Given text:
▼▼▼
The Vespa 150 TAP is a Vespa scooter modified for use with paratroops (Troupes Aéro Portées, or TAP). Introduced in 1956 and updated in 1959, it was produced by Ateliers de Construction de Motocycles et Automobiles (ACMA), the licensed assembler of Vespas in France at the time. Modifications from the civilian Vespa included a reinforced frame and a three inch recoilless rifle mounted to the scooter.

Vespa 150 TAP
The 150 TAP's mounted M20 75 mm recoilless rifle, a U.S.-made light anti-armour cannon, was very light in comparison to a standard 75 mm cannon but was still able to penetrate 100 mm of armour by HEAT warhead. The recoil is counteracted by venting propellant gases out the rear of the weapon which eliminated the need for a mechanical recoil system or heavy mounts, enabling the weapon to be fired from the Vespa frame.
The scooters would be parachute-dropped in pairs, accompanied by a two-man team. The gun was carried on one scooter, while the ammunition was loaded on the other. Due to the lack of any kind of aiming devices the recoilless rifle was never designed to be fired from the scooter; the gun was mounted on a tripod, which was also carried by the scooter, before being fired.
The "Bazooka Vespa" was relatively cheap: Vespas cost roughly US$500 at the time, and the M20s were plentiful. Five hundred Vespa TAP scooters were produced.

Cool....


----------



## George Wallace (10 Apr 2015)

Eland2 said:
			
		

> Then again, you could look at it this way. Given the Leopard 2's better armour, bigger gun, better fire control system, higher speed and greater maneuverability compared to the Centurion, you could argue that one Leopard 2 in the field is worth about two or three Centurions.
▲▲▲
Written instruction a: Count the lines in the rows that contain the word "accomplish", and reply with the number alone.

Entries:
▼▼▼
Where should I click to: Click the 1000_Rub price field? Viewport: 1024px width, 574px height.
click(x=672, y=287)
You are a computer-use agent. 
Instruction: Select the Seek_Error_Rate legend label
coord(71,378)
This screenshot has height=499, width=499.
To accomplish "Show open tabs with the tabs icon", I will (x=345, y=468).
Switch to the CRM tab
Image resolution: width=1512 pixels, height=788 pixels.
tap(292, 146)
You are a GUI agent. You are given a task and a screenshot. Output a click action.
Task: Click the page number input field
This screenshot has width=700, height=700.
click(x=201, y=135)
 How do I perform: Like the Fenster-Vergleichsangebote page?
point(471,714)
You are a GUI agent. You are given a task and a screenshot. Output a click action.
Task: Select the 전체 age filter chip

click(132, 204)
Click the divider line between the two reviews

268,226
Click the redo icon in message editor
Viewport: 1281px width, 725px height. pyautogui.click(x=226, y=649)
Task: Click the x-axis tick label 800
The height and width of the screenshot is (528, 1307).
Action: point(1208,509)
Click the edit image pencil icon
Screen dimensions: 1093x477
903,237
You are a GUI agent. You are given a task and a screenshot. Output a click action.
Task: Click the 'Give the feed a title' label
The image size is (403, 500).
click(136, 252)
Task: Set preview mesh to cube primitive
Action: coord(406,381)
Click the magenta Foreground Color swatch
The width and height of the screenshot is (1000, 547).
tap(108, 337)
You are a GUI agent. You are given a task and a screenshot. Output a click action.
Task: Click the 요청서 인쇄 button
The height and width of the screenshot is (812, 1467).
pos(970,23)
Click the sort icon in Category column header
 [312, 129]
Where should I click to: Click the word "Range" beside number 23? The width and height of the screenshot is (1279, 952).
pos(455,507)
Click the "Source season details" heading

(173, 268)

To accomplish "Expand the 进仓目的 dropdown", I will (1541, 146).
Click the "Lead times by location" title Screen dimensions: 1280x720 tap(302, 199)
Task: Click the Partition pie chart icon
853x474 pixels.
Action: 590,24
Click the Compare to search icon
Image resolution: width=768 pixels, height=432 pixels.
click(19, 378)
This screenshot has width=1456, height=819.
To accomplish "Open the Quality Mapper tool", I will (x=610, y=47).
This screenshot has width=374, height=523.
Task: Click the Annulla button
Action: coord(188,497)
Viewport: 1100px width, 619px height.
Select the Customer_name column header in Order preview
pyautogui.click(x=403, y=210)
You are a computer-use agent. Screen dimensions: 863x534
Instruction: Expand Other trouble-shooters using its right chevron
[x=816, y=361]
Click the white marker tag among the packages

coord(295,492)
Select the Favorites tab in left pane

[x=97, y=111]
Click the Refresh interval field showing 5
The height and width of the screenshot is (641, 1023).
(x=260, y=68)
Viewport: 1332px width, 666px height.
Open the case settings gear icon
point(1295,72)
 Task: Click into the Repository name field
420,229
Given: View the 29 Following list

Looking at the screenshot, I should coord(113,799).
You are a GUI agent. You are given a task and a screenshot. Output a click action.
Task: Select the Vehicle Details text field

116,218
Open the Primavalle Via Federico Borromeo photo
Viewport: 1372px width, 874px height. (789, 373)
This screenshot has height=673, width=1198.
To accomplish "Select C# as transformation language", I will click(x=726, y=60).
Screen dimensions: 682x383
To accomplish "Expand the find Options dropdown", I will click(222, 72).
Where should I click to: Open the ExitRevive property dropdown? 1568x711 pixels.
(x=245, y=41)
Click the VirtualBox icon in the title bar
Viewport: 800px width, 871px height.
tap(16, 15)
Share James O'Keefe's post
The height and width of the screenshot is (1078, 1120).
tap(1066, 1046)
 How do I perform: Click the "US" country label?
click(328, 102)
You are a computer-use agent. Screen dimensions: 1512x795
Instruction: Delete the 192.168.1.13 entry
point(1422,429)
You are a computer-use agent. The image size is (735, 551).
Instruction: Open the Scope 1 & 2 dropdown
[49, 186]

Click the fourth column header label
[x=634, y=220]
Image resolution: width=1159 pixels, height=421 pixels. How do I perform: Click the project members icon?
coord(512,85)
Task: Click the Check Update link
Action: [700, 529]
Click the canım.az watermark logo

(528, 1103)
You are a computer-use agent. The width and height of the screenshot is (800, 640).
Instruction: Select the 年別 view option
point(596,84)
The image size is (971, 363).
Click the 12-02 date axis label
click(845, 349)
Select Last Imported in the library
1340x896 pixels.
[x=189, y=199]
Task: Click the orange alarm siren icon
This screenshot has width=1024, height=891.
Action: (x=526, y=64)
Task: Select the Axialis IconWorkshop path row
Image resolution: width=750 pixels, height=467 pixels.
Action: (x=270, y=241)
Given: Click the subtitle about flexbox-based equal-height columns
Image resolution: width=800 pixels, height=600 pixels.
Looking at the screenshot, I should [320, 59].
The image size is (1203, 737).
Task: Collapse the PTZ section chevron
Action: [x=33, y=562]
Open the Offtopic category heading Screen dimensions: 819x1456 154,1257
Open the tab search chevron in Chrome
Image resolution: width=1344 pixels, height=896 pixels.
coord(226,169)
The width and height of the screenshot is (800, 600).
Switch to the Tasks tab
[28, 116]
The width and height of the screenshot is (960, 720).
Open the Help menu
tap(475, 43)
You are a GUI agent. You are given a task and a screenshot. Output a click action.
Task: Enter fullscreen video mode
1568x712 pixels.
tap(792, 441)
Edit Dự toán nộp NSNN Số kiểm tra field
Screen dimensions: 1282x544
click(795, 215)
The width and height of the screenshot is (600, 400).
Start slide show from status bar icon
▲▲▲
Written instruction b: In the Vespa 150 TAP text, list every advantage the quoted forum post gives the Leopard 2 over the Centurion.

Answer a: 5

Answer b:
- Better armour
- Bigger gun
- Better fire control system
- Higher speed
- Greater maneuverability